This article was published by The Energy Mix on Nov. 28, 2024.
By Gaye Taylor
Community wealth building is the key to making Canada’s energy transition an inclusive project rooted in the local, rather than a technocratic solution disengaged from people’s everyday lives, say sustainability experts and practitioners.
“Local ownership, democratic control, and a balanced distribution of wealth” are the key components of community wealth building, which should play “a critical role in advancing Canada’s net-zero objectives,” write Martin Boucher, research chair of sustainability at NorQuest College in Edmonton, and Max Lacey-Barnacle, research fellow in just transitions at the University of Sussex (UK), in a recent article in Policy Options.
As Canada moves forward on its net-zero emissions goals, important financial scaffolding is in place, including “$964 million for renewable energy and grid modernization projects and $14.9 billion for public transit projects, including zero-emission transit vehicles,” the two sustainability experts write.
However, ensuring that the energy transition translates into fully inclusive, resilient, sustainable communities remains a challenge.
“Despite some clear overlaps, net-zero initiatives and community wealth building often operate in silos,” the authors warn, adding that “an integrated approach” is key to achieving both objectives.
The pressing need to build community wealth is reflected in the Salvation Army’s annual Canadian Poverty and Socio-Economic Analysis, published in September, which found one in four parents testifying that they eat less so that their children or other family members get enough. Within this group, 90 per cent said they had to cut back on groceries to pay other bills, and 85 per cent said they were buying less nutritious food because it was cheaper.
“While not yet a household term among policymakers,” the driving principle behind community wealth building is “straightforward,” Boucher and Lacey-Barnacle write.
“Rather than relying on external investments or top-down economic development, [the] approach emphasizes the importance of locally-rooted structures such as cooperatives, social enterprises, businesses, and anchor institutions like colleges and universities, local government, and hospitals.”
Community bonds are an essential instrument in severing local reliance on external funding. These interest-bearing loans issued by non-profits to fund local projects are slowly “gaining traction” in Canada, especially in the affordable housing sector, reports CBC News.
Habitat for Humanity Guelph Wellington in southwestern Ontario used the model to raise roughly $4.5 million for two affordable housing projects. The first, a 32-unit townhouse project, broke ground about a year ago, The Canadian Press reported at the time.
While community wealth builds communities in a very bricks-and-mortar sense, the financing model also works in more subtle ways to stitch a neighborhood, and surrounding neighborhoods, together.

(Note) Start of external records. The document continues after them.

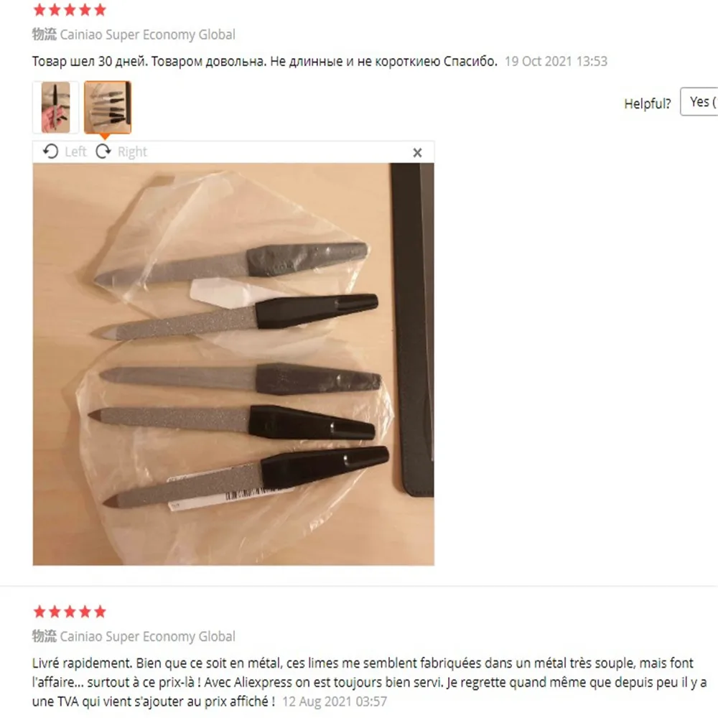Click the last star of the French review rating
This screenshot has width=718, height=718.
[100, 611]
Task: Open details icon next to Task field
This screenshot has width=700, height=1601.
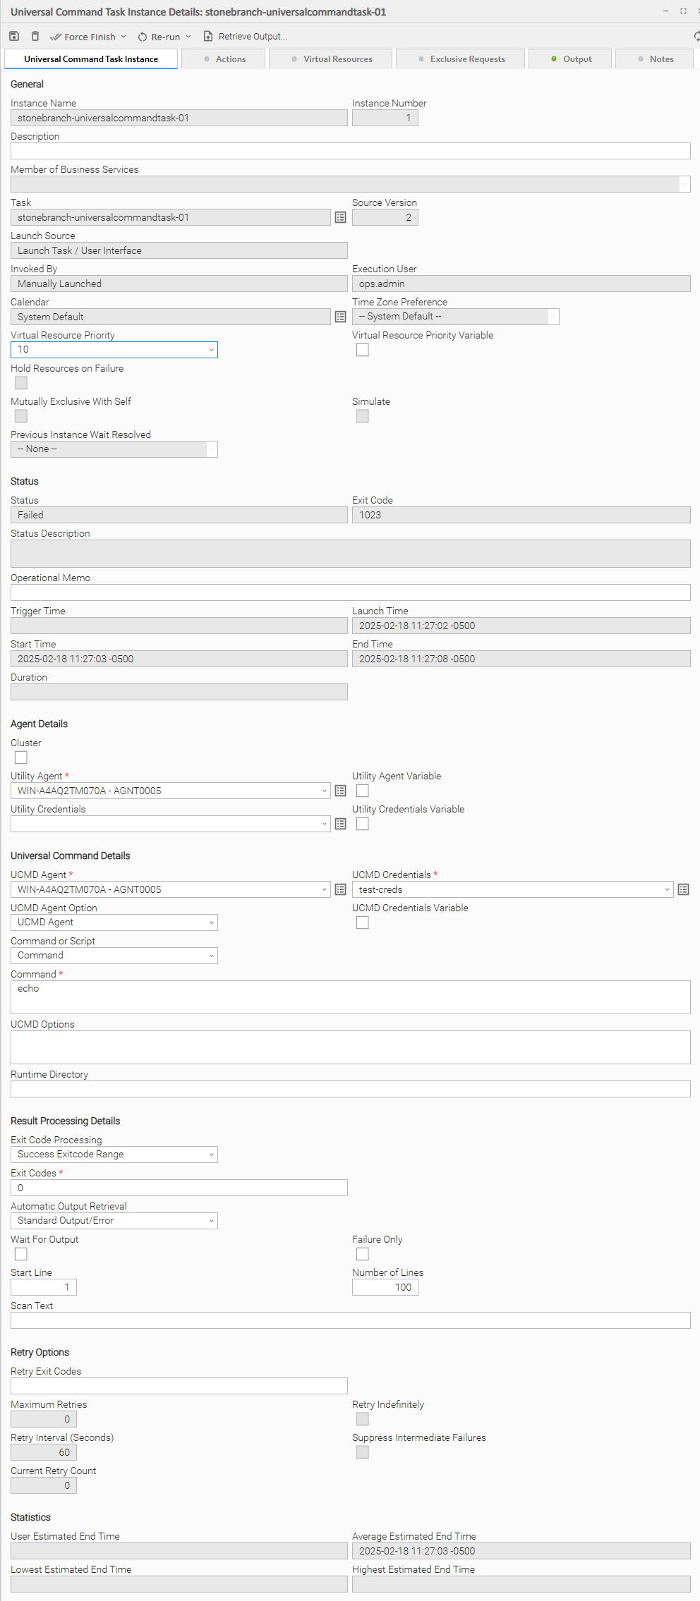Action: coord(340,217)
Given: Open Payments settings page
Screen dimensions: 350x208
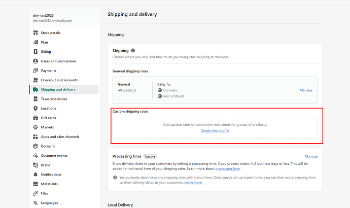Looking at the screenshot, I should [x=49, y=71].
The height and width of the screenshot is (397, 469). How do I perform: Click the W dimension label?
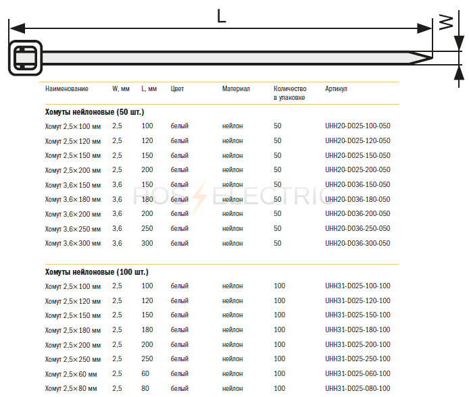(445, 22)
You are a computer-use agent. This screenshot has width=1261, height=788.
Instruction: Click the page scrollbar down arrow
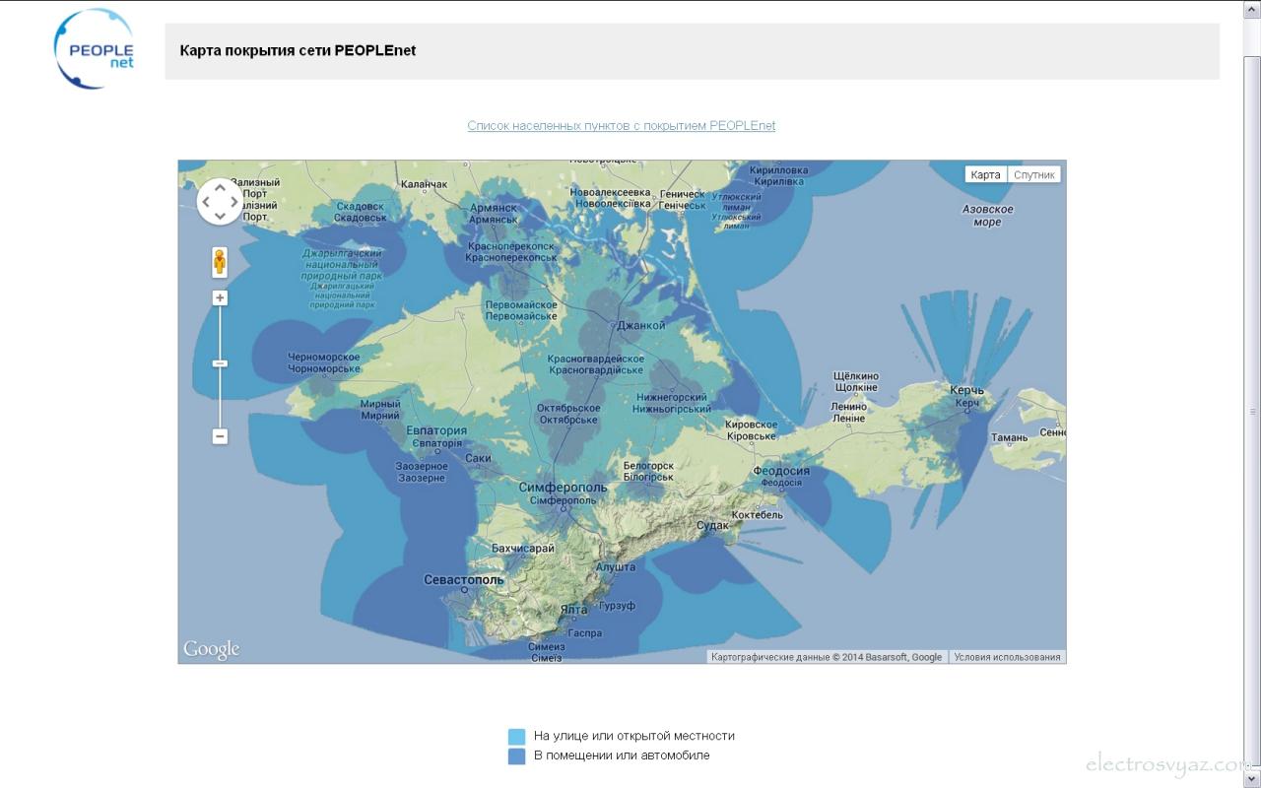[x=1252, y=780]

“With the high cost of living—and with fewer Canadians donating to charity—asking supporters to buy a bond can be easier than asking them to make a cash donation,” writes the CBC.
Ryan Collins-Swartz, co-executive director at Toronto-based Tapestry Community Capital, a not-for-profit that helps other non-profits set up community bond campaigns, told CBC the under-40 demographic to which he belongs doesn’t typically have a lot of cash for charitable donations.
“But with a little bit of money that we have saved up, we’re looking to be allies to causes and social movements and things that we believe in.”
Fully realizing the efforts of local development organizations to advance the energy transition as a social movement—one that integrates net-zero efforts with efforts to build community wealth—will require “comprehensive policy support” at both federal and provincial levels, write Boucher and Lacey-Barnacle.
Measures to “formally harmonize” Canada’s net-zero policies with community wealth building “could include streamlined permitting for community-scale renewable energy installations and financial incentives for community investment,” they add.